Sunflower, your house has got to be way different than mine. I'll admit to whining too much about chores, but I don't "pass by the laundry area" - it's not on the living floors. I also tend to notice that the floor is dirty when I can't take the time to clean it - during morning rush, or dinner rush when I'm standing on the kitchen floor.
It also doesn't help that I can't do laundry when someone is taking a shower (well, not without cruelty) so times are limited. The timer on the dishwasher is a wonderful thing - I can be out of the house or asleep when it starts using water!
Thanks to the poster for sharing - a nice piece.

Posted by: inBoston | May 13, 2009 2:12 PM | Report abuse

Thanks, Moira, for sharing. One of the things that really scares me about going back to work is how we're going to juggle everything, so it's really nice to see how someone else is doing it.

Posted by: newsahm | May 13, 2009 2:22 PM | Report abuse

don't get me wrong... we have our days too!

spills and accidents and unexpected work and the water heater breaks and the cat is sick and the baby is sick and i have a cold... but those are the times when we let it go and accept that the dishes or laundry might not get done that day.

but overall it's fairly manageable.

Posted by: interestingidea1234 | May 13, 2009 2:53 PM | Report abuse

Yes, it's very nice to hear from someone in a family where both spouses work regular hours in an office.

Our juggle is similar except we live on an early schedule. We're out the door at 6:20 (the kids go to before-school care) and home by 4. We throw in some activities during the week and make things work.

We're also both work close to home and have jobs that are fairly flexible if we need to take the kids to the dr. or something.

Posted by: dennis5 | May 13, 2009 3:11 PM | Report abuse

It is good to hear from someone where both spouses work offices hours. My husband and I are both lawyers and it can be very tough to balance. Luckily we have an excellent nanny to help with the kids. It really does take a village. http://lipstickdaily.com

Posted by: ElaineatLipstickdaily | May 13, 2009 4:21 PM | Report abuse

Great blog today - I really enjoyed reading Moira's story and thought there were some great ideas/examples there. We're also a huge fan of Let's Dish and we eat separately from our daughter. Someday she'll catch up but until then, dinner with my husband once she's in bed is one of my favorite things.
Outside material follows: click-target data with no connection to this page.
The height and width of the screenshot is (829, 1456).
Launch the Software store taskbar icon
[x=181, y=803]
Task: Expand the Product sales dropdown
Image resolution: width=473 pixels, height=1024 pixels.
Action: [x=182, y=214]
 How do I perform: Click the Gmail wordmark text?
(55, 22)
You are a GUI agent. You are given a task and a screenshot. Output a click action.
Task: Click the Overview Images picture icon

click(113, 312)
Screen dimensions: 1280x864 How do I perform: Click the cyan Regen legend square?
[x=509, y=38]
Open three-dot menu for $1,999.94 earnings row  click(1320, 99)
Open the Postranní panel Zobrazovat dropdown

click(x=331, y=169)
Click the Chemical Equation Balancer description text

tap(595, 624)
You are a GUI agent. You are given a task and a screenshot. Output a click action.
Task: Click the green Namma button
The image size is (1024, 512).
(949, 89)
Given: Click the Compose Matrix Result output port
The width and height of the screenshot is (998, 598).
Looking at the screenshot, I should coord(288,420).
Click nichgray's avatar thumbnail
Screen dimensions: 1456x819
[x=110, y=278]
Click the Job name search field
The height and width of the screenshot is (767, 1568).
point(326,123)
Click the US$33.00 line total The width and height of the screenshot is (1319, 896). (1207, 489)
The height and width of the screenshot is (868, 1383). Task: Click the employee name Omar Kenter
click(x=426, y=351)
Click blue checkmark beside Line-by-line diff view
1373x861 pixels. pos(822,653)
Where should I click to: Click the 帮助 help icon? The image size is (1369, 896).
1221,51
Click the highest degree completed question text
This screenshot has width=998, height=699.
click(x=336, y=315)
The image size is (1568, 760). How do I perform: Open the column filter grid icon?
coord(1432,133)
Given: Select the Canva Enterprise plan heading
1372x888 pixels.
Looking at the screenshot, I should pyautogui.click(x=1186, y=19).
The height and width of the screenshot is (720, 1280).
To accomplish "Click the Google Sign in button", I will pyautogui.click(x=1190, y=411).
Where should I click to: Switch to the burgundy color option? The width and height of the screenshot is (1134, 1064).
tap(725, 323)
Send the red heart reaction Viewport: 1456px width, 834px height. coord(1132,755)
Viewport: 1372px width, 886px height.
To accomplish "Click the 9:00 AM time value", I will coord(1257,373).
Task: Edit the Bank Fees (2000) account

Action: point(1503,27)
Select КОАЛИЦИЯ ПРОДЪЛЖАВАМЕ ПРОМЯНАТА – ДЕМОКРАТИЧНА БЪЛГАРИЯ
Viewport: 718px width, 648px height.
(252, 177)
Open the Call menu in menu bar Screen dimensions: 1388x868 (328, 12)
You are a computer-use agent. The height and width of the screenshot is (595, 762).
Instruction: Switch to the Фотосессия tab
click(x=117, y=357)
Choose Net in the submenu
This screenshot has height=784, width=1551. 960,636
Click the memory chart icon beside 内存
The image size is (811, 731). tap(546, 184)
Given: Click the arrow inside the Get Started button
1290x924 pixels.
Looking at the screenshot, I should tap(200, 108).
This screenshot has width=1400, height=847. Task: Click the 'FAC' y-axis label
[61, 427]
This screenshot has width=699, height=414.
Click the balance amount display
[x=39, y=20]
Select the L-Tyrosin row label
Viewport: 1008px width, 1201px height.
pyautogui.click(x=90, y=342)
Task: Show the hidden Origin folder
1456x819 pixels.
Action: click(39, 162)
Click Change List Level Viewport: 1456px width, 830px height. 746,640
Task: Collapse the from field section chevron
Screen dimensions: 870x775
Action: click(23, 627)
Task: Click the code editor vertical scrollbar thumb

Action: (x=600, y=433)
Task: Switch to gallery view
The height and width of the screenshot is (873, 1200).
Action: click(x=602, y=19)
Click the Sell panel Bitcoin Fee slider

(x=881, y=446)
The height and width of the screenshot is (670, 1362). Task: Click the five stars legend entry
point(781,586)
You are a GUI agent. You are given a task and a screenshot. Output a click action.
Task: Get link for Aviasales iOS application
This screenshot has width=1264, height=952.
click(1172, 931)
Posted by: stephs98 | May 13, 2009 8:50 PM | Report abuse

Stacey, here is your next challenge:

Interview a working parent who doesn't get any sick days.

Posted by: bubba777 | May 14, 2009 8:21 AM | Report abuse

Right. The "juggles" I'd really like to hear about are the people working 2 or 3 jobs to make ends meet who don't have paid sick time and limited vacation time, if any. But these people don't have time to read parenting blogs because they are too busy trying to put food on the table to feed their kids.

My wife's and my juggle is hard, but compared to a lot of people's, it's a piece of cake.